(Stored items)
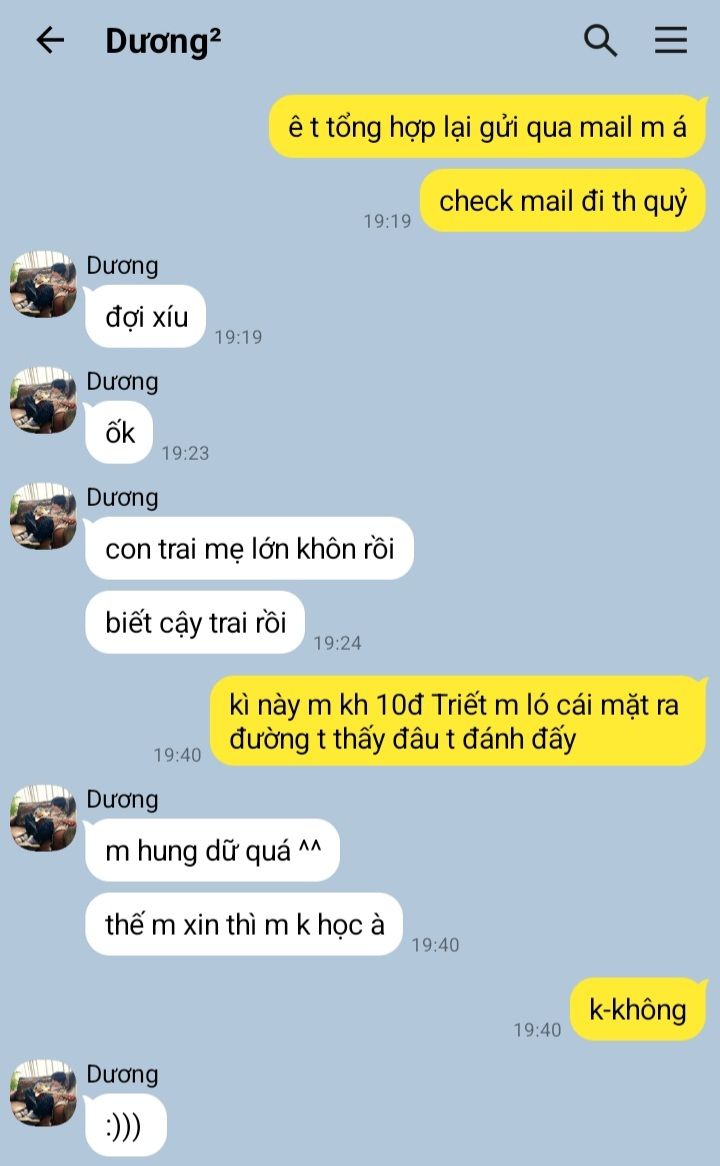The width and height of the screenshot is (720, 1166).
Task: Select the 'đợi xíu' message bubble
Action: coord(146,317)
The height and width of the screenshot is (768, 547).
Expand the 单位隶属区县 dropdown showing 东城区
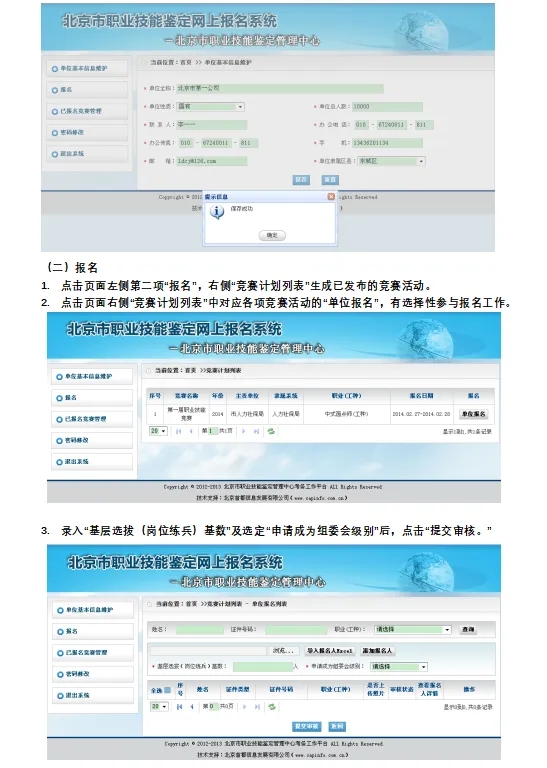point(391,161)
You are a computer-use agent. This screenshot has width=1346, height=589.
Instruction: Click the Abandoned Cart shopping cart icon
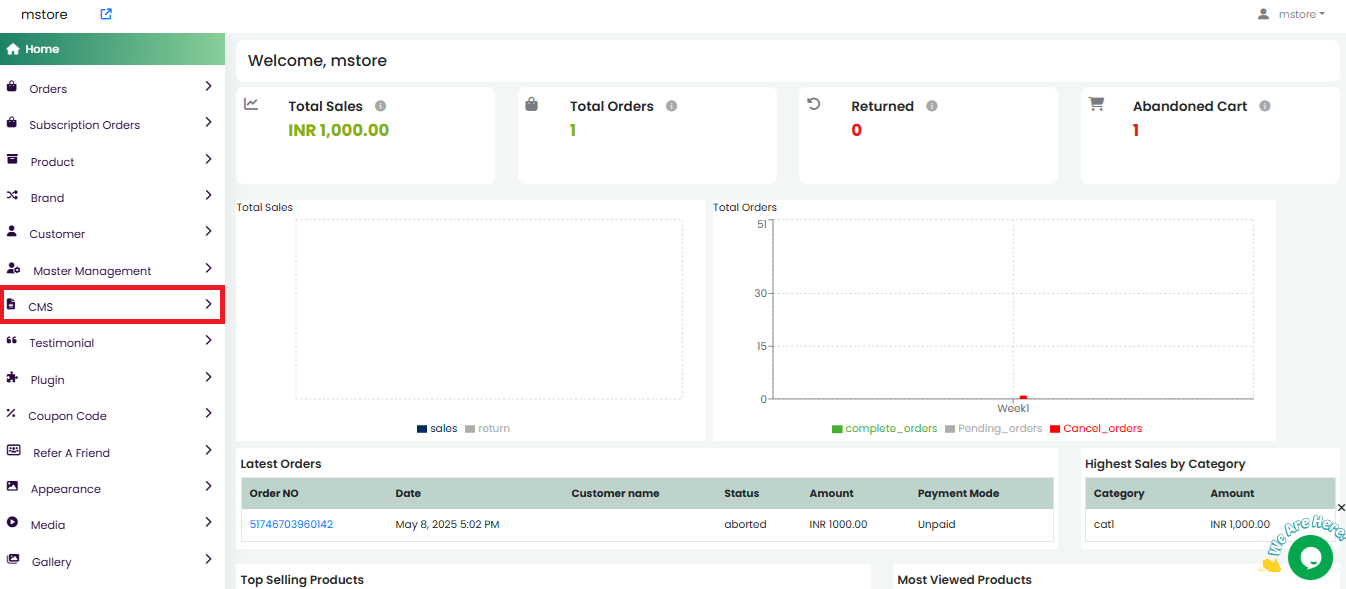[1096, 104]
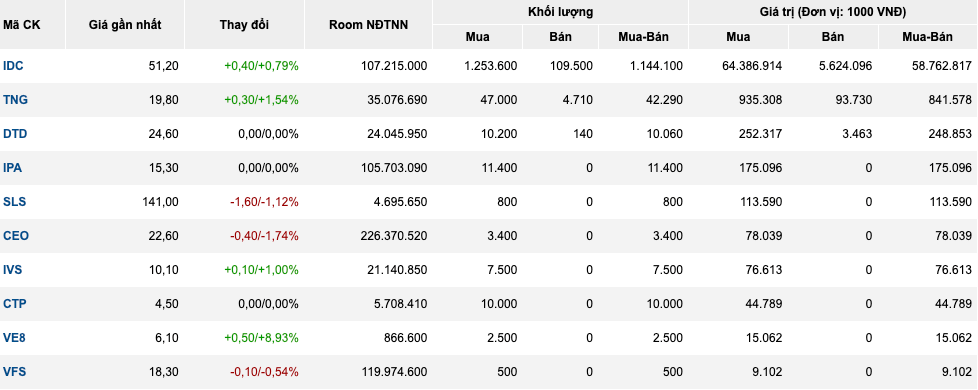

### YOUR TASK
Find the line containing "You are a computer-use" in the records above, then copy it and every line after it exactly, through the last one, without any pictures.

### WRITTEN SOLUTION
You are a computer-use agent. This screenshot has width=1346, height=589.
Instruction: Click the Abandoned Cart shopping cart icon
[1096, 104]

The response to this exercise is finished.